A 'highly unusual' approach
But his unconventional methods create high-risk situations that could cost his companies billions. And in this case, it could cost Tesla its future. The stunted production of their very first mass-market car, the Model 3, revealed a host of problems that included questionable working conditions, the cruel firing of about 700 workers and the discovery of numerous manufacturing defects. According to analysts, the Model 3’s “production-hell” was self-inflicted and entirely avoidable. The problem was found to be bottlenecks on the production line, caused by suppliers not being able to produce sufficient parts for the car.

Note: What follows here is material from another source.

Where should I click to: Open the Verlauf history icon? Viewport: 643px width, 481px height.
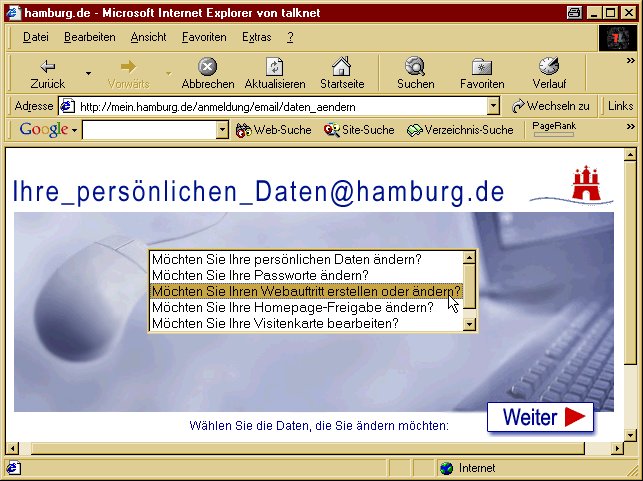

Upon further investigation, these problems stemmed from their ‘highly unusual’ approach to the automotive production line. It was reported by Reuters that Tesla skipped the industry-standard process of prototyping their parts and cars, which was meant to ensure that the line can operate immediately at full capacity. Despite this, Tesla kept faith in Musk’s directive of using complex analytical techniques that ought to streamline the process by cutting down production time and costs. But this high-risk approach has dramatically slowed down the Model 3’s production line, and its consequences could go as far as collapsing Tesla, as Ryan Felton of Jalopnik writes: “Tesla’s long-term viability hinges on the success of the Model 3. The production issues need to be figured out—and fast.”
And he’s correct - the Model 3’s role in Tesla is the moneymaker. Its successes should’ve meant that the company would be able to ease investor dependencies, reduce debt, expand, and further innovate. It’s a strategy that most established manufacturers such as Porsche use to grow their brand. Porsche’s two SUVs, the Cayenne and Macan, did its job perfectly, as it was reported that it helped the brand post record-high profits, enabling them to expand their model line-up and venture into electrification.
There is no doubt that Tesla can build and design revolutionary cars, but questions regarding their qualities as a car manufacturer and the uncertainties that surround their future keep appearing. The creaks and creases in their low-volume models haven’t been fully addressed yet, despite the Model S and X being in their respective fifth and third year of production. And as far as the Model 3 is concerned, its rivals are taking advantage of these issues - scheduling all-electric versions of their premium sedans for release as early as 2019 - threatening to knock the Tesla Model 3 off its perch as the market leader.
A profitable future for Tesla and Elon Musk remains to be seen, but the showcase of the electric semi-truck and the new Tesla Roadster has occupied the mass media enough to throw them off the scent left by Tesla’s ongoing nightmare. And it’s only a matter of time before the conversation shifts back to their woes.
Tesla needs to act fast if they want to remain relevant in the future.